In 2021, investigative reporting by the Miami Herald revealed that NextEra Energy had lobbied Florida legislators to undermine rooftop solar by preventing homeowners and businesses to engage in net metering (selling excess power back to FPL). NextEra Energy made a $10,000 donation to Women Building the Future, drafted a bill, had their lobbyist deliver the bill to Florida legislator Jennifer Bradley, and subsequently donated $10,000 to her re-election campaign. “This is a tired tactic that utilities have used to maintain their monopoly grip on electricity markets,” said Will Giese, southeast regional director for the Solar Energy Industries Association. Opponents of the legislation claimed that if such bills pass, the fast-growing green power industry would quickly start to collapse.

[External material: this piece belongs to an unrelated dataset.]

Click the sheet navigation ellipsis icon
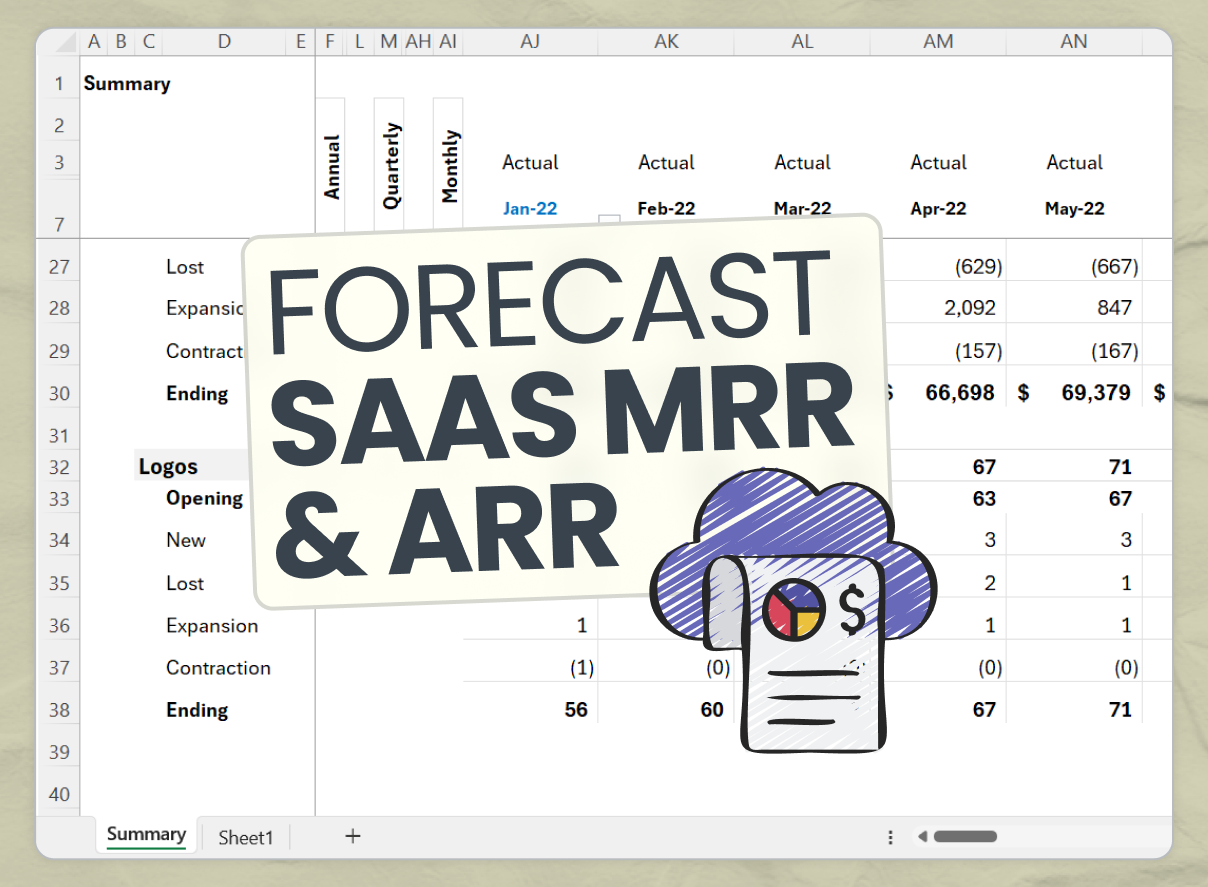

=== Florida legislature candidates ===
In 2021, investigative reporting by the Orlando Sun Sentinel revealed that FPL gave more than $3 million to political consultants to promote "ghost" spoiler candidates in key Florida legislature races. The spoiler candidates were on the ballot as a no-party option and were intended to confuse voters and dilute support for the Democratic candidate in each race. An accomplice named "Rodriguez" ran as a sham candidate and siphoned away votes from the Democratic candidate, also named Rodriguez. The mailing campaign employed the language of the Democratic candidate and had the accomplice focusing on fixing health care, and fighting climate change, all paid for by new, out-of-state political committees. The Democrats lost by a mere thirty-two votes. Former senator Frank Artiles and his accomplice were each charged with three third-degree felony charges related to violating campaign finance law, conspiracy to make campaign contributions in excess of legal limits, also making these excess contributions, and false swearing in connection to an election.

Artiles has for years associated with Florida utilities, including NextEra and its subsidiary FPL. Artiles obtained over $30,000 in political contributions from Florida utilities throughout his time in office, which included a direct contribution of $6,000 from NextEra. Veterans for Conservative Principles, his political committee, accepted close to $13,000 from NextEra. Prior to his resignation from the Florida Senate in April 2017, Artiles fast-tracked pro-utility bills as former chairman of the Florida Senate’s Communications, Energy and Public Utilities Committee, including a bill that would have permitted NextEra to charge its fracking costs to Florida ratepayers.

In 2018, Senator Keith Perry won re-election against Democrat Kayser Enneking by around 2,000 votes, due to independent Charles Goston pulling votes away from Enneking. According to the Sentinel, FPL donated $14.15 million to a political ad nonprofit whose consultants were connected to one of the groups that paid for Goston's ads. FPL has also donated $20,000 to Perry’s political committee, Building a Prosperous Florida. The year before, Perry voted in support of NextEra’s exploratory fracking legislation while serving on the committee chaired by Artiles. Perry has accepted $13,500 in direct political donations from Florida utilities, including $1,000 from NextEra, according to campaign finance filings.

In 2026, NextEra agreed to a proposed $150 million dollar settlement to resolve a securities class‑action lawsuit by investors who alleged that company executives misled the market about FPL’s involvement in “ghost candidate” schemes and other political controversies in Florida.